**Tekstfragment**
# # # # # # #
Beoordeling van het geschil

De commissie heeft het volgende overwogen.

Vast staat dat de ondernemer met de consument een huurcontract heeft gesloten voor de huur van een vaartuig, onder toepassing van de HISWA Algemene Voorwaarden Huur en Verhuur Vaartuigen (verder: HISWA huurvoorwaarden).

De HISWA huurvoorwaarden bevatten de navolgende regeling:
Artikel 9 lid 6: “Aan het einde van de huurperiode draagt de consument het vaartuig over aan de ondernemer op de overeengekomen tijd en plaats en in dezelfde staat als waarin hij het heeft ontvangen”.
Artikel 9 lid 8: “De consument heeft voor het laten verrichten van reparaties toestemming nodig van de ondernemer. (…)”
Artikel 9 lid 10: “De consument moet de schade van welke aard dan ook, dan wel feiten en/of omstandigheden die redelijkerwijs tot schade kunnen leiden, zo spoedig mogelijk aan de ondernemer mededelen”.
Artikel 10 lid 1 “De huurder is aansprakelijk voor schade en/of verlies van het vaartuig, voor zover niet gedekt door de verzekering, ontstaan gedurende de tijd dat hij het vaartuig onder zich heeft. De huurder is niet aansprakelijk indien hij kan aantonen dat de schade en/of het verlies niet door hem of door één van zijn mede-opvarenden is veroorzaakt, dan wel niet aan hem en/of de zijnen is toe te rekenen. (…)”

De commissie stelt vast dat de consument tijdens de huurperiode een aanvaring heeft gehad met het vaartuig. De consument heeft om zijn moverende redenen niet conform het bepaalde in artikel 9, leden 8 en 10, gehandeld en heeft op eigen initiatief de schade aan het vaartuig laten herstellen zonder de ondernemer hiervan vooraf in kennis te stellen. De commissie begrijpt dat het voor de consument – gelet op zijn maritieme achtergrond en het feit dat hij tot dan toe altijd schadevrij heeft gevaren – een nare ervaring moet zijn geweest om een aanvaring te hebben veroorzaakt vanwege een stuurautomaat die, zoals de ondernemer ter zitting heeft aangevoerd, een afwijking vertoont op het moment dat er grote ijzeren vlakken in de buurt zijn en dat hij zo snel mogelijk de schade aan het vaartuig heeft willen herstellen op eigen kosten. Dit neemt echter niet weg dat hij de ondernemer over de schade had moeten informeren en aan hem een verslag van het voorval met de aard van de schade, de omstandigheden waaronder het heeft plaatsgevonden en de naam van (de eigenaar van) het binnenvaartschip had moeten geven zodat de schade en daaruit voortvloeiende eventuele claims door derden via de verzekeringsmaatschappij hadden kunnen worden afgerond. Het had consument een hoop ellende en gemiste vakantiedagen bespaard.
# # # # # # #
**Aangeleverde gegevens**
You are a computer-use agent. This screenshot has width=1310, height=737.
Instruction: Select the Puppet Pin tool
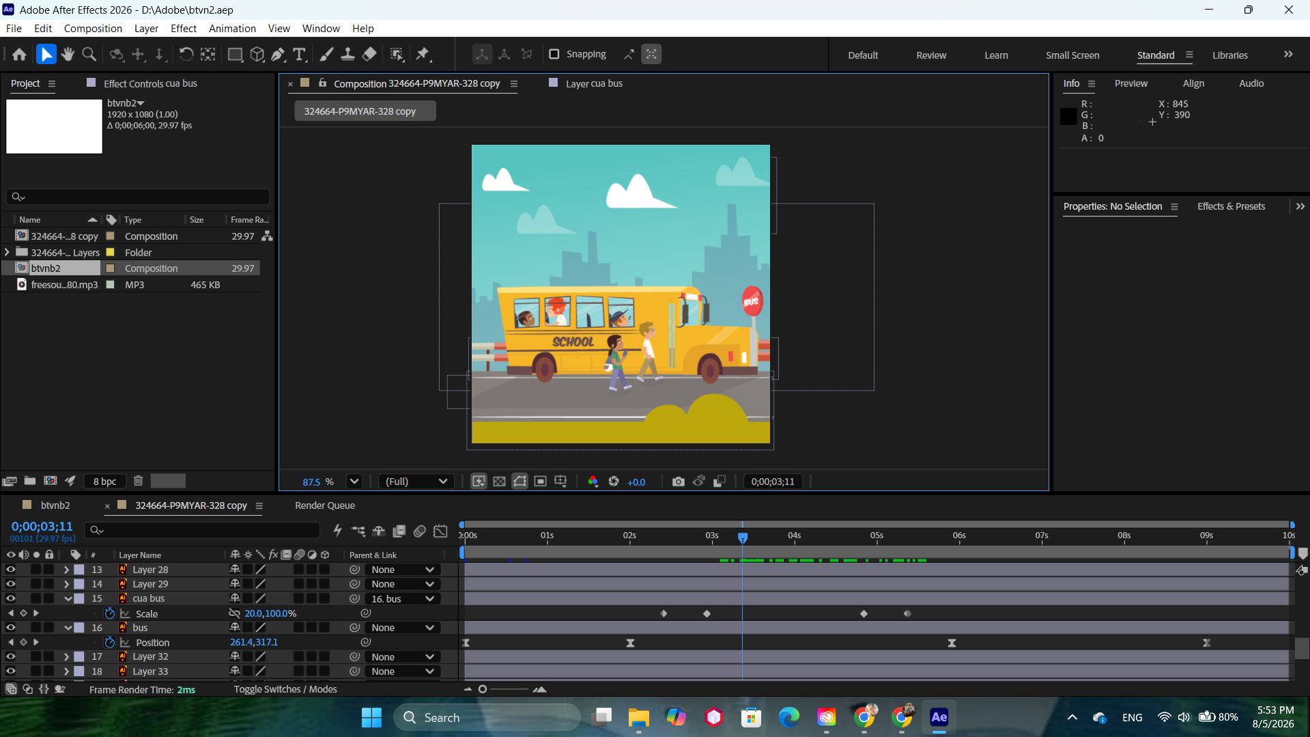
# # # # # # #
**Opdracht**
Schrijf de tekst over het geschil rond het gehuurde vaartuig alstublieft verder, te beginnen na de laatste zin.

**Schriftelijk antwoord**
Ter zitting heeft de ondernemer aangegeven dat indien een derde naar aanleiding van dit schadevoorval een claim indient, de ondernemer een eigen risico van € 500,- heeft. De commissie overweegt dat de consument ingeval van een claim ingevolge artikel 10 aansprakelijk kan worden gesteld voor ten hoogste dit bedrag.
Uit voorgaande volgt dat de consument niet, althans onvoldoende aannemelijk heeft kunnen maken dat een eventuele schade niet aan hem is toe te rekenen, zodat de ondernemer de borg, tot een bedrag van € 500,–, terecht op basis van artikel 10 lid 1 van de toepasselijke HISWA-voorwaarden heeft ingehouden totdat de verjaringstermijn ex artikel 8:1793 BW van twee jaar is verstreken. In zoverre is de klacht van de consument niet gegrond.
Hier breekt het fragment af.